St. Mary's Law Journal


Over one hundred years ago, the United States Supreme Court recognized the importance of the presumption of innocence in a criminal justice system which is based on due process. The Court declared the presumption of innocence is “the undoubted law, axiomatic, and elementary, and its enforcements lies at the foundation … of our criminal law.” The Court’s changing view of the Sixth Amendment’s Confrontation Clause is the most recent contribution to the reduction in the practical value of the presumption of innocence. In Maryland v. Craig, the Court decided that while face-to-face confrontation forms the core of values furthered in Confrontation Clause, the use of closed-circuit television systems for testimony by children testifying in child sexual abuse cases did not violate the Sixth Amendment.
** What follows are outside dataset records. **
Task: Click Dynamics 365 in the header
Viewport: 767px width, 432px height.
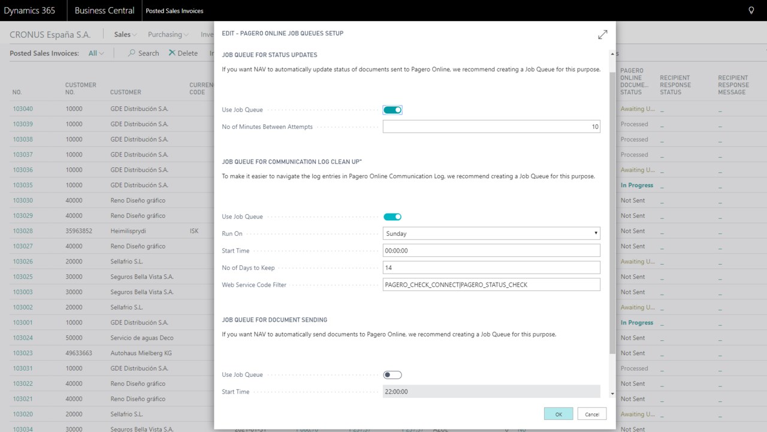Action: click(x=29, y=11)
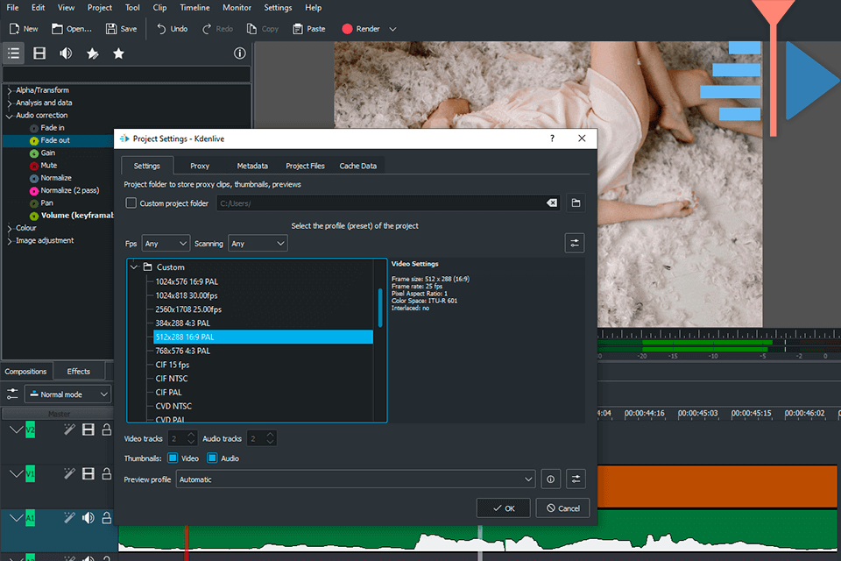This screenshot has height=561, width=841.
Task: Click the Render button in toolbar
Action: point(361,29)
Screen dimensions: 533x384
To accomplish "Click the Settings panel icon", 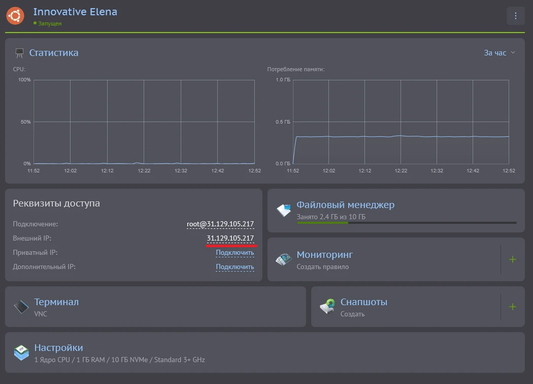I will tap(21, 353).
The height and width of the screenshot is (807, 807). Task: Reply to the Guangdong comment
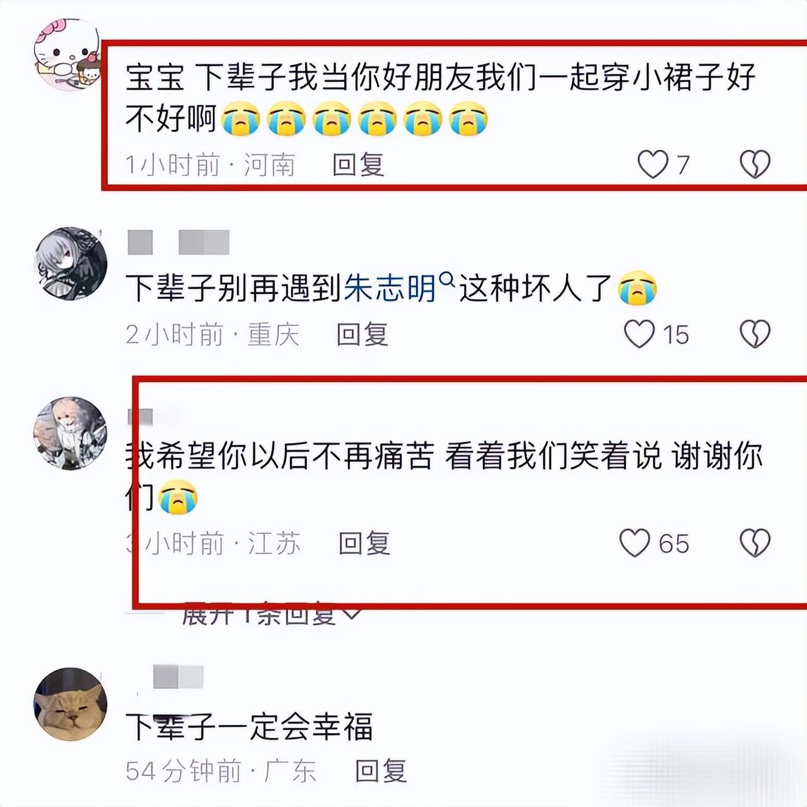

In reaching this decision, the Court balanced the rights of the accused against the state’s interest in protecting an alleged victim from the trauma of testifying in the presence of an alleged perpetrator. The Court concluded traditional face-to-face confrontation requirements must give way to policy considerations when child sexual abuse victims are involved. While admirable in its desire to protect, Craig failed to address the damage its Sixth Amendment exceptions causes to the presumption of innocence. By making special accommodations for an alleged victim’s testimony, the trial judge sends a subtle signal to the jury endorsing the veracity of the witness. Accordingly, the use of alternative forms of testimony casts doubt on the presumption of innocence at the critical moment when the State’s key witness takes the stand. Because of the potentially negative impact which alternative forms of testimony have on the defendant’s presumption of innocence, courts should tailor the use of these procedures to ensure they further the narrow goals they are designed to serve.